Lectio Divina is a Latin term that is used to describe an ancient Christian practice of reading the Bible. It actually means “spiritual reading”. It is different from our usual linear and intellectual approach to reading scripture in that we listen for the Spirit’s revelation in the verse rather than relying on our own intellectual understanding of it.
Some liken the practice to enjoying a meal. It involves four movements:
Before you begin, find a quiet place that is comfortable. Take time to turn off anything that might interrupt your time with God.
1. We take a little bite… the Latin term for this is Lectio… we read the word out in silence or out loud and simply listen to what it says… noticing what words or phrases seem to grab our attention.

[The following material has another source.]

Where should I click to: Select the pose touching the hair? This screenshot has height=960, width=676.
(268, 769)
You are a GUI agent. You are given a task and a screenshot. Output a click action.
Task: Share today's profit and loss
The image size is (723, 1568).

We repeat this slowly several times, each time taking care to notice the words that the Holy Spirit seems to be highlighting for us. It can be helpful to write some of these words or phrases down to ponder.
2. We chew on it… the Latin term for this is Meditatio… we take time to meditate on what the Spirit is showing us. This time, we only ponder the one word or phrase that has captured our attention. We open ourselves to what the Spirit might be saying through the one word or phrase to us. We ask ourselves what God’s invitation to us might be.
3. We savor it… the Latin term for this is Oratorio. This is somewhat like a quiet dialog with God. We take time to thank God for what the Spirit is revealing to us. We open new areas of ourselves and our hearts to God’s presence and we listen for God’s affirming words to us.
4. We digest it… the Latin term for this is contemplatio. We contemplate this internally for the rest of the day. As God’s words sink deeper within us, we grow. We experience the nourishing presence of God with us throughout the day.
How you can use this practice:
As an individual, if you are just starting… Pick your favorite Psalm and engage with it in the way that is explained above. If you do not have a Psalm in mind use Psalm 1, 46 or 23.
As a group… Pick a Gospel story or a parable. Any one will do. You may want to try this after you share a meal together, get together for a group activity or after you sit down together to watch TV at night but before you actually turn on the TV. Decide on one person who will read the passage out loud. Follow the four movements described above. Some may find it helpful to say the one word or phrase the touches them out loud to the group. Allow for that if it seems right. Listen to what God might be saying to the group. You may want to read the passage a second or third time in a similar way. When it seems time to be done say, “Amen.” Your done. If you desire to have conversation about God might be saying to you as a group feel free to talk about that or just move on to whatever is next on your activity list.